De toutes les guerres maritimes dont l’hiſtoire a conſervé le ſouvenir, c’eſt la plus ſavante ; la plus illuſtre, par la capacité des chefs & le courage des matelots ; la plus féconde en combats opiniâtres & meurtriers.

Les Anglois eurent l’avantage, & ils le durent à la grandeur de leurs vaiſſeaux, que l’Europe a imitée depuis.

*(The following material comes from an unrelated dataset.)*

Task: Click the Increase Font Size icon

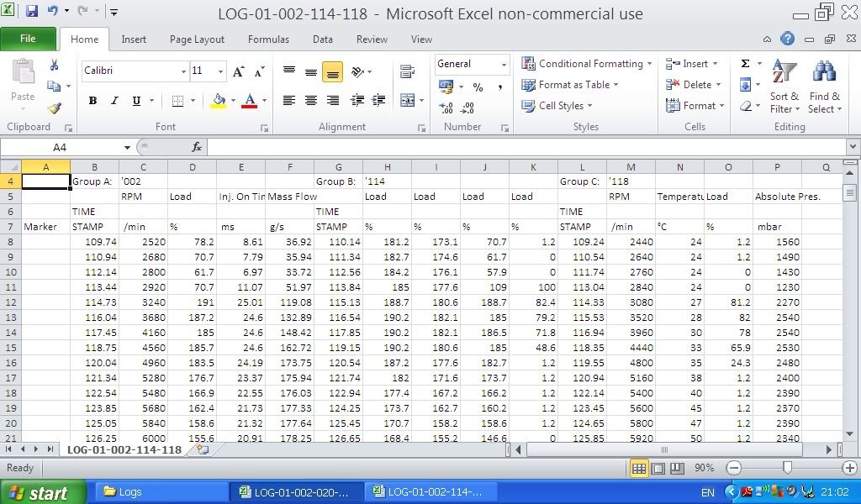Action: coord(238,71)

Le protecteur, qui donna la loi, ne fit pas pour les Indes tout ce qu’il pouvoit. Il ſe contenta d’y aſſurer le commerce Anglois, de faire déſavouer le maſſacre d’Amboine ; & de preſcrire des dédommagemens pour les deſcendans des malheureuſes victimes de cette action horrible. On ne fit nulle mention, dans le traité, des forts que les Hollandois avoient enlevés à la nation dans l’iſle de Java, & dans pluſieurs des Moluques. À la vérité, la reſtitution de l’iſle de Pouleron fut ſtipulée ; mais les arbres à épiceries y furent tous arrachés, avant qu’elle repaſſât ſous les loix de ſes anciens maîtres. Comme ſon ſol lui reſtoit cependant toujours, & qu’avec le tems, il pouvoit mettre obſtacle au monopole que la Hollande vouloit exercer, on la conquit de nouveau en 1666 ; & les inſtances de la France ne réuſſirent pas à en arracher le ſacrifice à la république.